Dizem por ai
que: a construção de uma cidade mais organizada depende tanto da atuação do
poder público quanto da participação ativa dos cidadãos. É essa a nossa esperança quando procuramos o
respeito do que dizem as leis.
ISSO LEMOS NA INTERNET
TAMBÉM : a segurança pública é o conjunto de políticas, serviços e
ações do Estado destinadas a garantir a convivência pacífica
entre os cidadãos, a preservação da ordem ... e se intende, também,
a luta contra a poluição sonora.
Como é que não se resolve esse problema apesar de ser o equivalente
a mais de 50% das denuncias feitas a Policia Civil, com leis em vigor que são
ignoradas?
Vamos examinar do início esse fato. Por acaso alguém teve a pachorra de ler as
autorizações desses eventos ao ar livre, desses locais que fazem música com
portas abertas ou fechadas, ou daqueles que usam as calçadas???
Quem pretende resolver o problema da poluição sonora
procurando doença em alguém que more no entorno de onde se produz “ruídos”, já começa
pelo meio do problema.
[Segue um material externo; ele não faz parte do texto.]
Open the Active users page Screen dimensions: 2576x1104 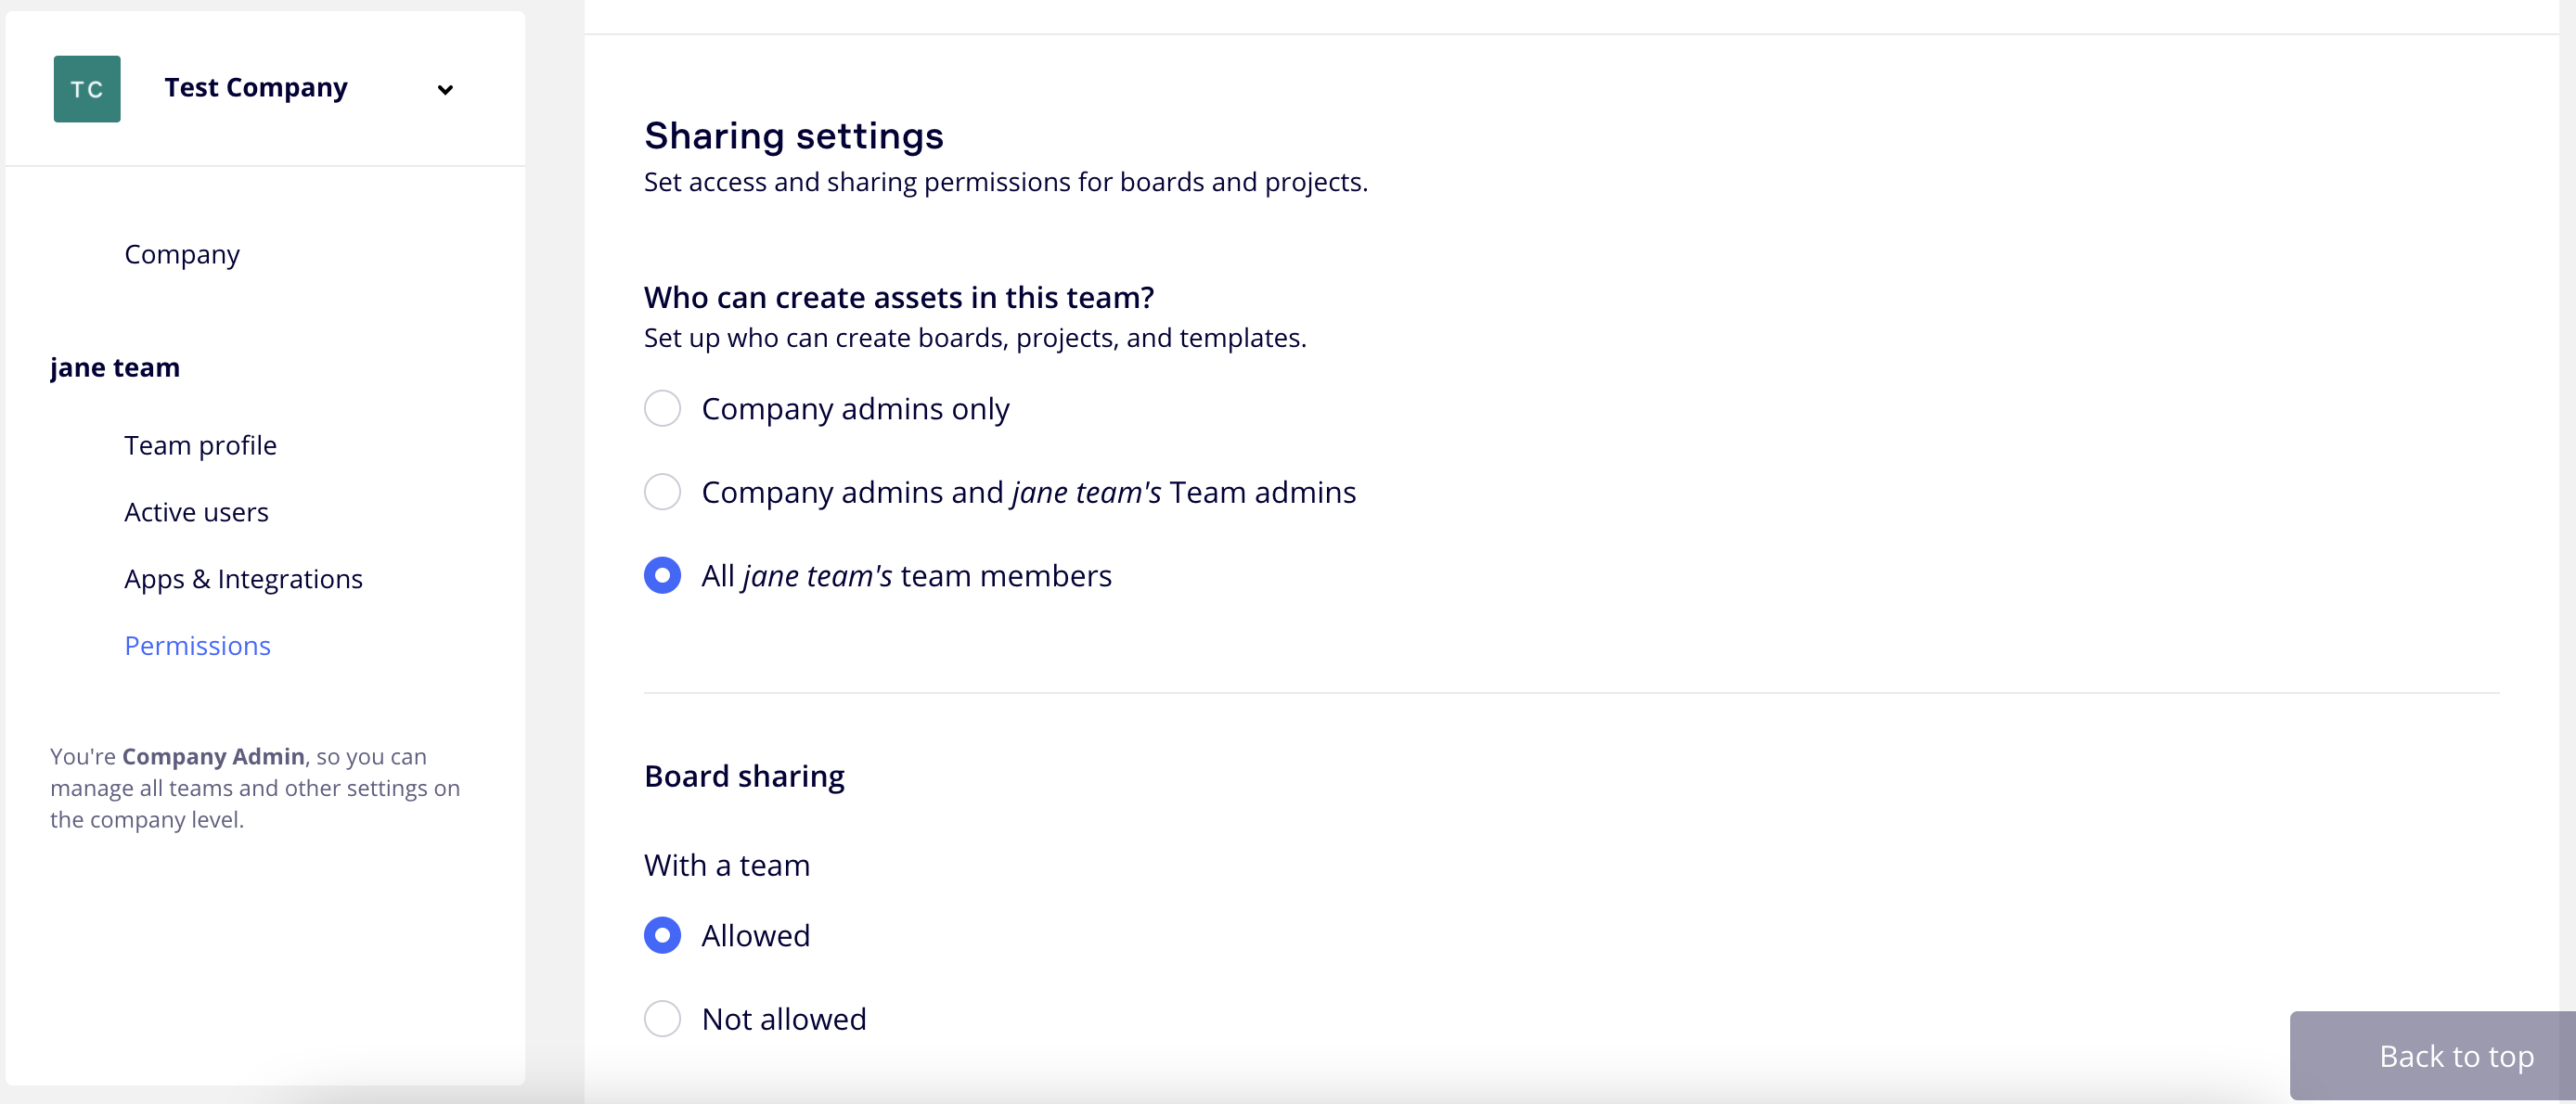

Devia primeiro ter lido o ato que permite aquele evento naquele determinado local.
Será que controlou se o endereço se encontra a
um distancia inferior a 200m de “hospital, templo, escola, asilo, presidio e
capela mortuária” ? O art. 81 do
Código de Postura impede, através dessa
distancia por “contrário a tranquilidade da população” tais instalações/eventos.
Ignorar essa determinação, não invalida o ato, por acaso?
Qualquer atividade que produza “ruídos, sons excessivos
ou incômodos” é proibida pela mesma lei, em “setores residenciais ou comerciais”
além das zona de silencio, segundo os itens I e VII do seu artigo 63.
Já o
artigo 79, diz claramente que: “Será
considerado atentatório à tranquilidade pública, qualquer ato individual ou de
grupo que perturbe o sossego da população” ... E o art. 80 exige que a administração municipal
regulamente o horário de ensaios de escola de samba, batucadas e afins, no respeito
de quanto sopra, “ de modo a preservar a tranquilidade da população”.
Apesar de todas essas indicações para uma
convivência civil, nos vemos passar as viaturas de órgãos públicos frente a
esses maus exemplos, até quando tem missa, casamento, ou já passa da meia
noite... com decibeis mais perto dos100 do que aqueles previstos pelo CONAMA.
O uso das calçadas, em vez, foi tratado pelo MPE, anos atras (https://civviva-cidadevelha-cidadeviva.blogspot.com/2016/02/as-calcadas-segundo-o-mpe.html)
e nenhum resultado vimos a respeito.
É claro que as autorizações ou licenças dadas
ignorando as determinações do Código de Postura, impedem que sanções sejam aplicadas...
e a culpa cai sobre quem pediu e obteve essa licença/autorização dada sem
respeitar as normas em vigor.
Somos da opinião que o erro foi cometido a
monte do início do exercício, portanto não precisa nem ir verificar, no caso da
poluição sonora, se alguém adoeceu: ...o STF foi muito claro quando lembrou que
“basta a emissão
de som acima dos limites legais (NBR
10.151) para caracterizar o crime, sem precisar provar...” algum tipo de doença.
No caso das calçadas,
é um abuso que insistem em fazer naquelas que medem menos de 1,20m, apesar do
ato acima citado o nosso blog, ” ADVERTIR que o não atendimento sem justificativa da presente recomendação
importará na responsabilização, visando a resguardar a função social do imóvel
urbano, inclusive a aplicação das penalidades previstas no parágrafo quarto do
artigo 182 da Constituição Federal de 1988.”
O nosso
povo é considerado mal-educado, mas com esses exemplos, como ser diferente?
Qual órgão deve aplicar as penalidades previstas na Constituição? Não tem punição
para essa falta de atenção?
Que sentido
tem me chamar para perguntar que doenças tenho, porque pretendi o respeito do Código
de Postura?... ou ele foi revogado e eu não sabia?